-------- Selected excerpt --------
Hanging out with the headhunters

How experience in eco-tourism development in Nepal came handy in Borneo

1/2 Gurkha Rifle C Company soldier in Ba Kelalan crossing a bamboo bridge that was built over a small river near the company base.

I was not at all concerned about the rising wind but my headhunter companions were alarmed. They hurried with increasing urgency along the blustery forest trails, glancing nervously up at the swaying treetops. It took me some time to appreciate the danger of falling branches from the towering trees of the Borneo rainforest. Strong winds are rare, and loose foliage crashing to the forest floor would be lethal.

I picked up my pace behind their inky tattooed calves, but it was not until we reached the riverside clearing and their longhouse home that they relaxed. That stormy afternoon was the only time I observed these consummate forest dwellers ill at ease in their environment.

The former warriors of Sarawak, one of two states that comprise Malaysian Borneo, had skulls decorating their tribal homes, especially the ones visited by tourists. To survive in the remote rainforests along the mighty river arteries of tropical Borneo required communal living under one roof in wooden longhouses – extra rooms were added as the family expanded and everyone shared the wide veranda.

The ritual practice of headhunting, displaying enemy scalps as a rite of passage and prestige, had long been eradicated under the rule of  James Brook in the mid-nineteenth century, an eccentric British adventurer who appointed himself Rajah of Sarawak. His white castellated fort on its green manicured mound still dominates the riverside capital of Kuching.

My indigenous headhunting friends, more correctly known by their Malay Iban and Dayak tribal names, were disappointingly dressed in modern t-shirts and shorts, their longhouses modernised with single bulb electricity and corrugated iron roofs. They did still carry intricately woven baskets as backpacks and traditional gourds for water, and used blowpipes for hunting birds and small animals in the rainforest, although there were no longer any naked tattooed torsos, animal skin loincloths, beaded bodices or colourful headdresses decorated with tall feathers.
-------- Supplied records --------
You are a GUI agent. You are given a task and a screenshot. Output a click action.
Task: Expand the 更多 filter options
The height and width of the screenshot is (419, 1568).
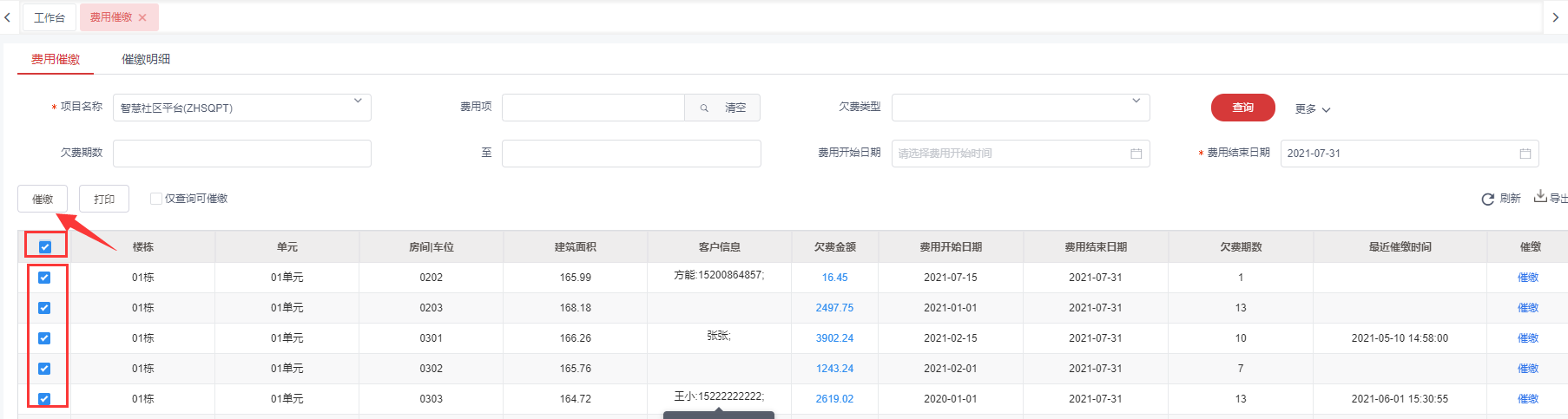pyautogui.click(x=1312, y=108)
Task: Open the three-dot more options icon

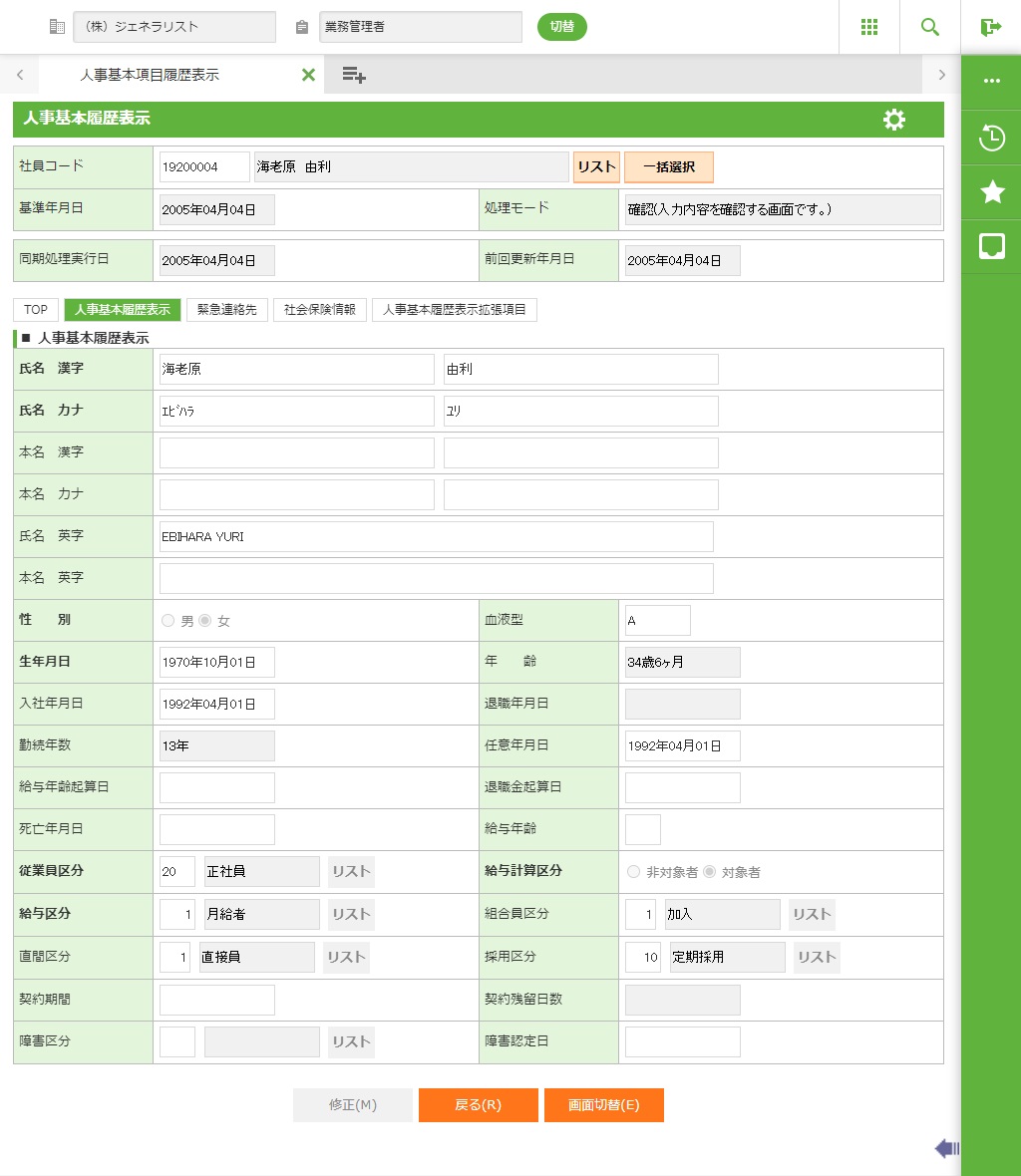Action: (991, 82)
--------
-------- Supplied records --------
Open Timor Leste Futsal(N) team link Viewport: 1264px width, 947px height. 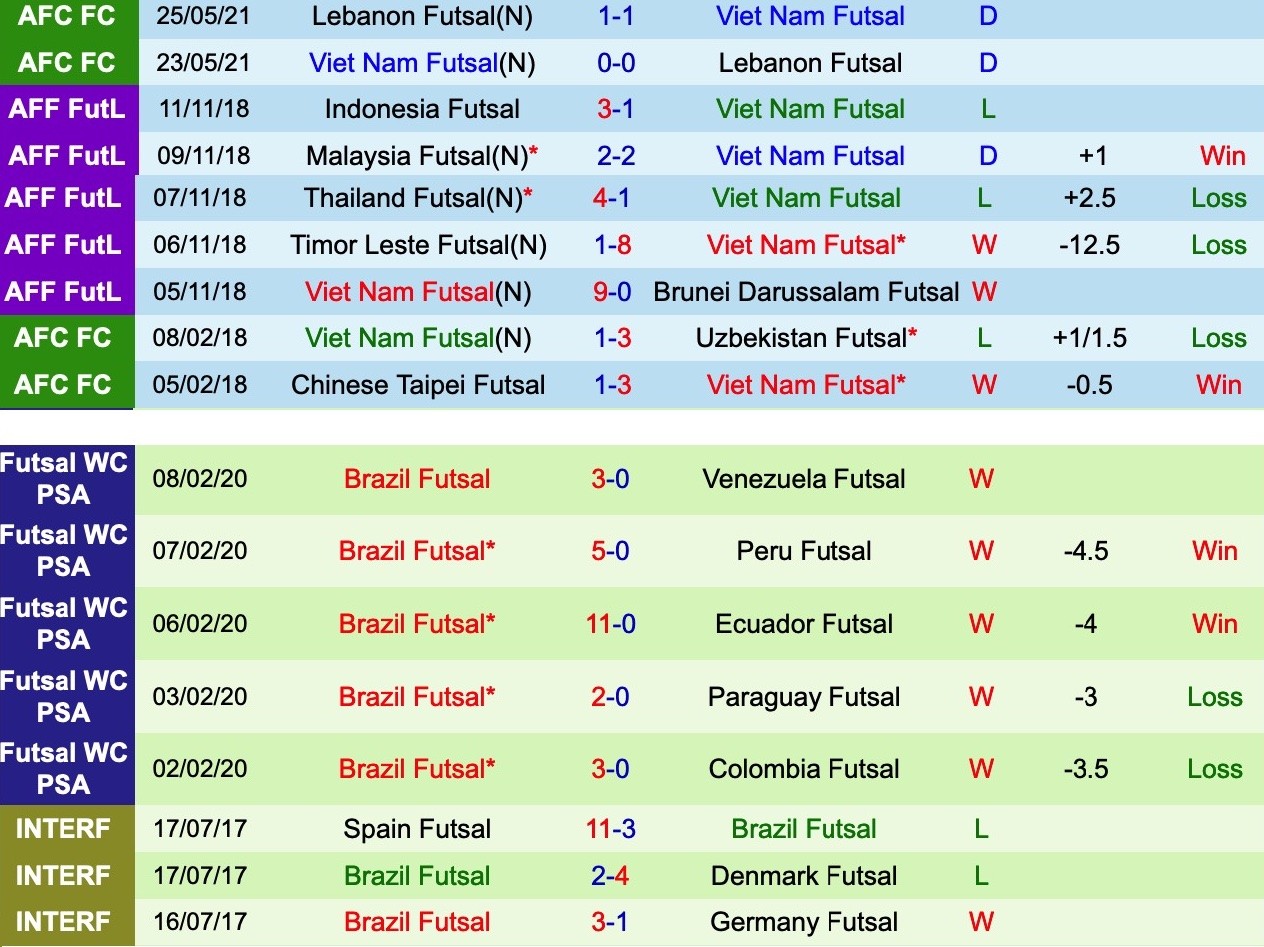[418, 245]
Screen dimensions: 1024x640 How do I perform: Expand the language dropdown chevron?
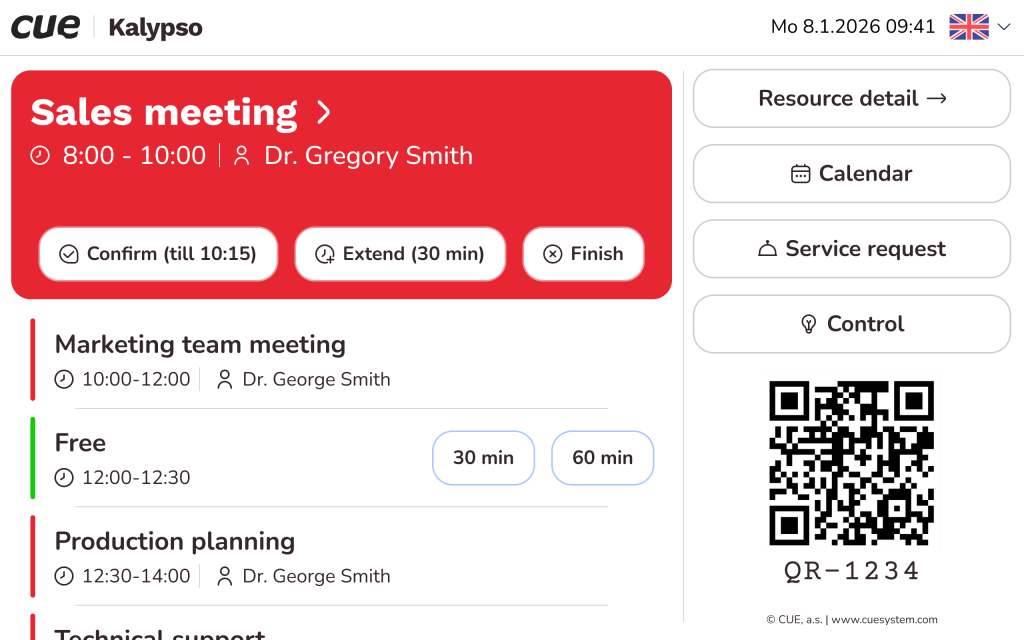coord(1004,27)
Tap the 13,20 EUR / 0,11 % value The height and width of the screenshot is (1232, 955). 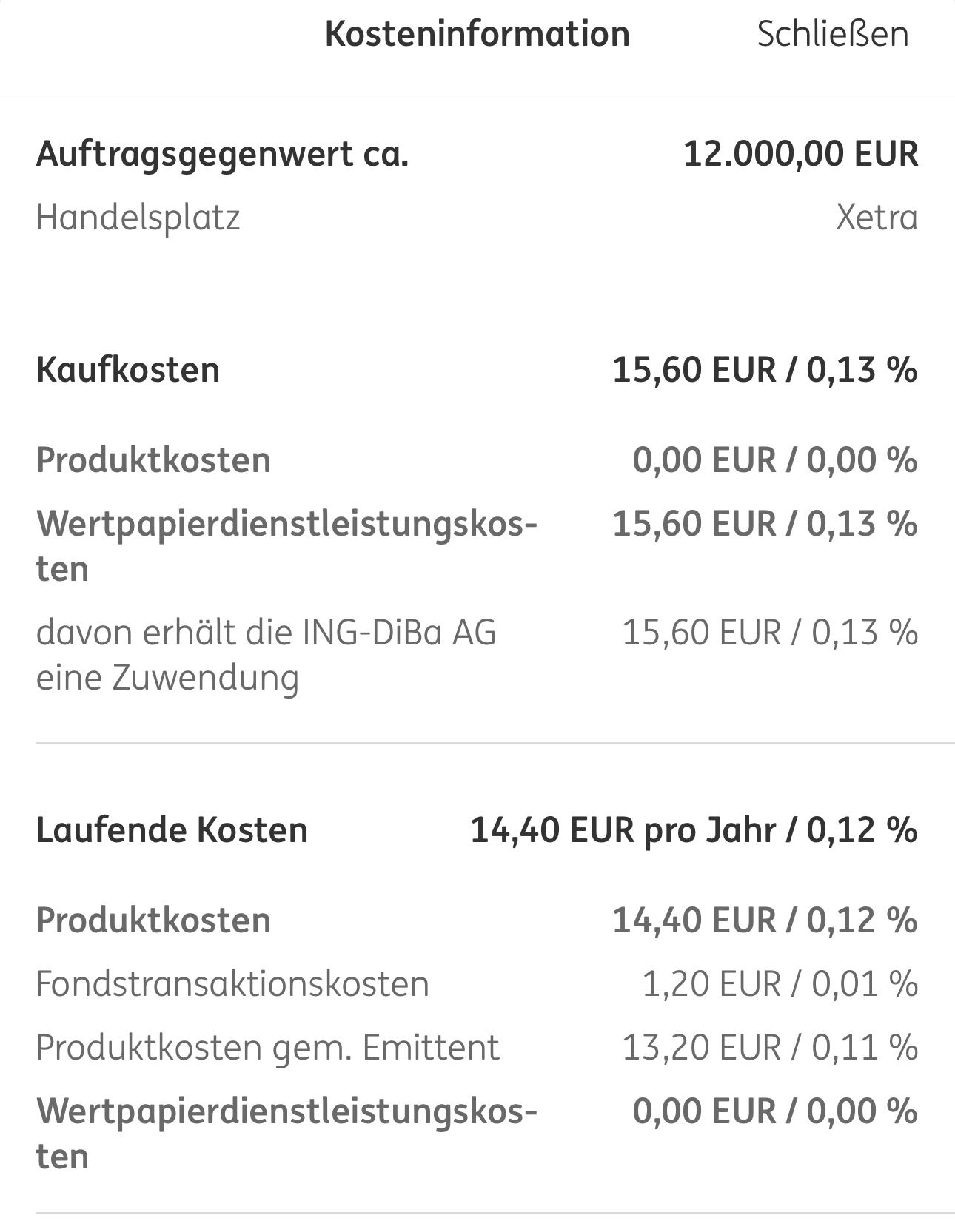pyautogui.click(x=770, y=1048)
--------
• **Requirement**
Translate this sentence from the Borneo account into Spanish: "Strong winds are rare, and loose foliage crashing to the forest floor would be lethal." The records have no connection to the Borneo account.

• **Response to the task**
Los vientos fuertes son poco frecuentes, y el follaje suelto que se estrellara contra el suelo del bosque sería mortal.